My research focuses on developing hardware and storage-aware systems that can enable efficient big data processing. Data-intensive applications place significant strain on the memory hierarchy due to both *excessive data movement* and the integration of *emerging storage technologies*. In my research, I address these challenges through two main avenues: (i) using modern storage devices' untapped potential through *accurate device modeling* and (ii) minimizing unnecessary data movement through *hardware specialization*.

**Research Area 1: How to make the most of new SSD and NVM devices?** Solid-state drives (SSDs) have become the dominant secondary storage devices replacing hard-disk drives while emerging Non-Volatile Memory (NVM) technologies are showing potential to become the next generation of storage devices. SSDs and most NVMs exhibit two distinct characteristics: (i) *read/write asymmetry*, where writes are slower than reads, and (ii) access *concurrency*, allowing multiple I/O operations to run simultaneously. Without utilizing these two properties, applications cannot fully utilize the device potential. Despite these, most storage-intensive applications do not consider asymmetry and concurrency, hence offering sub-optimal

performance. In my research, I propose a new approach for storage modeling that captures these two device-specific properties and allows the designing of storage-intensive algorithms tailored to the device at hand, thus achieving maximum benefit.

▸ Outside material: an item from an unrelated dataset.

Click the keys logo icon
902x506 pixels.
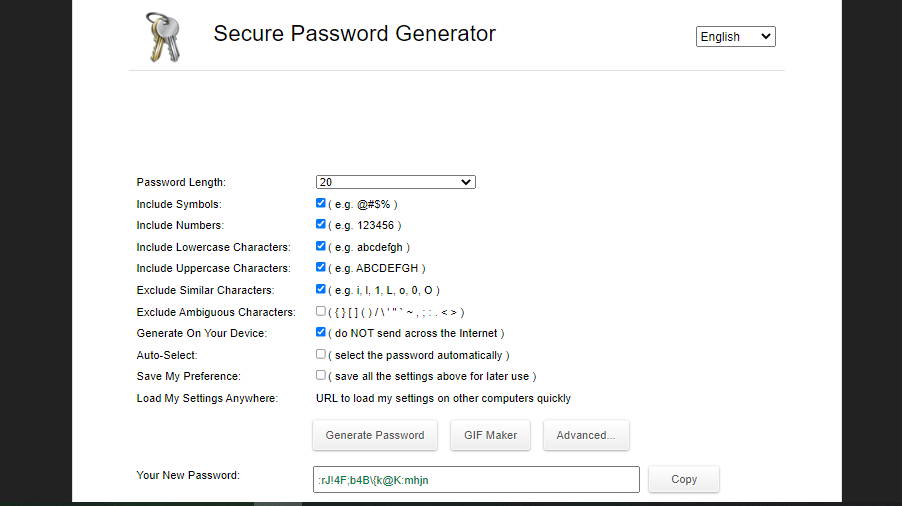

**Research Area 2: How to minimize data movement?** Moving up in the memory hierarchy, a key bottleneck for data-intensive applications is unnecessary data movement. This is further exacerbated due to static data layout decisions since the physical layout and access pattern do not always match. To address this, I propose to capitalize on the rein-





vigorated trend of *hardware specialization* which has recently gained momentum as Moore's law slows down. The core idea is to perform on-the-fly near-data transformation via specialized hardware through software/hardware co-design. Since the custom hardware sits between processor and memory, this transformation happens quickly without unnecessary cache pollution.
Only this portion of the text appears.